Stored data:

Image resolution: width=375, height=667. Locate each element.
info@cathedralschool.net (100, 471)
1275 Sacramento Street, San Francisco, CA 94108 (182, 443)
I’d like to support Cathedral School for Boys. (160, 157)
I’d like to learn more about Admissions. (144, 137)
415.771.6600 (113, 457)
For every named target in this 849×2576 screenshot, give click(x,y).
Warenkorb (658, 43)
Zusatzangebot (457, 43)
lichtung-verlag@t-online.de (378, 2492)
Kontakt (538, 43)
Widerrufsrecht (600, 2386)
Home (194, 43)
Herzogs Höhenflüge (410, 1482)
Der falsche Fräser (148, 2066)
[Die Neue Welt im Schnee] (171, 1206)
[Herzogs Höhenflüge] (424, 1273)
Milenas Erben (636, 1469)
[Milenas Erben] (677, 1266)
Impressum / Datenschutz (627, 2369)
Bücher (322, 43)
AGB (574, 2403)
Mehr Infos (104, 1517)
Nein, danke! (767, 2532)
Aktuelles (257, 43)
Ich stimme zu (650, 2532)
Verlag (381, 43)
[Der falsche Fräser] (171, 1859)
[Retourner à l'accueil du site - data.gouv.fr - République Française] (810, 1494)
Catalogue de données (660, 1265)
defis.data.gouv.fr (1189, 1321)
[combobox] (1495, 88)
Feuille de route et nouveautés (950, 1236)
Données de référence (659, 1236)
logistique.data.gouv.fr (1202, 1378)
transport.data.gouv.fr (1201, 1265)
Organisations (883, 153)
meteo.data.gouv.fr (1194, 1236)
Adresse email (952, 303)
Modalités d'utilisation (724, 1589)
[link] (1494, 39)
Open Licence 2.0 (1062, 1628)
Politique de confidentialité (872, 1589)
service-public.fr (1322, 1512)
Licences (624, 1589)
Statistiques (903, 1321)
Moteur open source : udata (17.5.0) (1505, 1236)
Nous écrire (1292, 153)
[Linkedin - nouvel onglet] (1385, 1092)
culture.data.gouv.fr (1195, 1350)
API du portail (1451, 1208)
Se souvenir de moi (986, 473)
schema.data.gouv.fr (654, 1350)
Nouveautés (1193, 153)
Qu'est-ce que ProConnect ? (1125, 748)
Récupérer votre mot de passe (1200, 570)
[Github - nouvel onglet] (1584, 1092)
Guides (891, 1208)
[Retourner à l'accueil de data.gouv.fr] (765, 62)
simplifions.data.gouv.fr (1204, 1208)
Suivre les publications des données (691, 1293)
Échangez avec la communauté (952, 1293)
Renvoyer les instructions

▸ The task: When you reach the line containing "Échangez avec la communauté (952, 1293)" in the data above, retype it and each line after it through the final one, exactly as written.

▸ Answer for this exercise:
Échangez avec la communauté (952, 1293)
Renvoyer les instructions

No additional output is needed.